→ **Exercise**:
Wherever the string "showing" turns up in the data, copy the whole line.

*** Data Section Begins ***

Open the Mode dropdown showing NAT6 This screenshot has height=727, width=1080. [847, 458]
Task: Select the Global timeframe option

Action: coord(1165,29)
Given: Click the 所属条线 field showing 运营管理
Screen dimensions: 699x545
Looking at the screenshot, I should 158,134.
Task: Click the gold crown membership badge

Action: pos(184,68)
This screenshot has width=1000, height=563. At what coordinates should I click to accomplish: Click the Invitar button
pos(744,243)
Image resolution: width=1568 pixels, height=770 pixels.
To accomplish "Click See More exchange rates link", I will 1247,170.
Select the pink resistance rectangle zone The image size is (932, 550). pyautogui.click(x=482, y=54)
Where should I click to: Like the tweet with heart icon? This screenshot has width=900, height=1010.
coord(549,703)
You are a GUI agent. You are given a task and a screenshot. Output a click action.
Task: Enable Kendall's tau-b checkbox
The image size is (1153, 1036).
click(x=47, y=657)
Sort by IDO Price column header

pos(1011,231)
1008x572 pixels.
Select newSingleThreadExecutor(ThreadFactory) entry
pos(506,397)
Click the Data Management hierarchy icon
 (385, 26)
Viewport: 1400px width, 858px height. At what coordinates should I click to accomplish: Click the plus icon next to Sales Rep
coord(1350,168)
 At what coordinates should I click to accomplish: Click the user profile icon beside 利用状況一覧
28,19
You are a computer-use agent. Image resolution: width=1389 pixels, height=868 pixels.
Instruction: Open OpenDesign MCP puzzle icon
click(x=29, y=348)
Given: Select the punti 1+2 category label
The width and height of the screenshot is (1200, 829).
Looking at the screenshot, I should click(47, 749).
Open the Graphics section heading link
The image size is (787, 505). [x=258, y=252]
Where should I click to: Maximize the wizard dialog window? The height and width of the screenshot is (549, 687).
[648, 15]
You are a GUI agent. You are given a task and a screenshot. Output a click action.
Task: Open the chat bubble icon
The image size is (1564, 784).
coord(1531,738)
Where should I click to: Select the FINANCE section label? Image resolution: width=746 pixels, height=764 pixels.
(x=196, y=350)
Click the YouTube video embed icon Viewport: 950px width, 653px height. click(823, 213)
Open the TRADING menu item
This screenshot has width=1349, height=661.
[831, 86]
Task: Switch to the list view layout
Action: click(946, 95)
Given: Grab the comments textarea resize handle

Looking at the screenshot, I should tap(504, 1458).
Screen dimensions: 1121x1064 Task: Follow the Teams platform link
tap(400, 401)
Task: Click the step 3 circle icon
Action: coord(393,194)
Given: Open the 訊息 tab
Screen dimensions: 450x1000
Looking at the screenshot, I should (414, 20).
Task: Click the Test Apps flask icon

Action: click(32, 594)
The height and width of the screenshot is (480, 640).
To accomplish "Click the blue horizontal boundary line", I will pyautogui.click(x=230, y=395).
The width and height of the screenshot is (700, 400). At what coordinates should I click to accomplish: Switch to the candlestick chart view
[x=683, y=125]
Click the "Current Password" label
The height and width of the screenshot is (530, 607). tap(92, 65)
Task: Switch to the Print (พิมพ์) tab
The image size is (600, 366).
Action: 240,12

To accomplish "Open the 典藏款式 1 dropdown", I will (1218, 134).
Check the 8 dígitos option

*** Data Section Ends ***

→ **Answer box**:
Open the Mode dropdown showing NAT6 This screenshot has height=727, width=1080. [847, 458]
Given: Click the 所属条线 field showing 运营管理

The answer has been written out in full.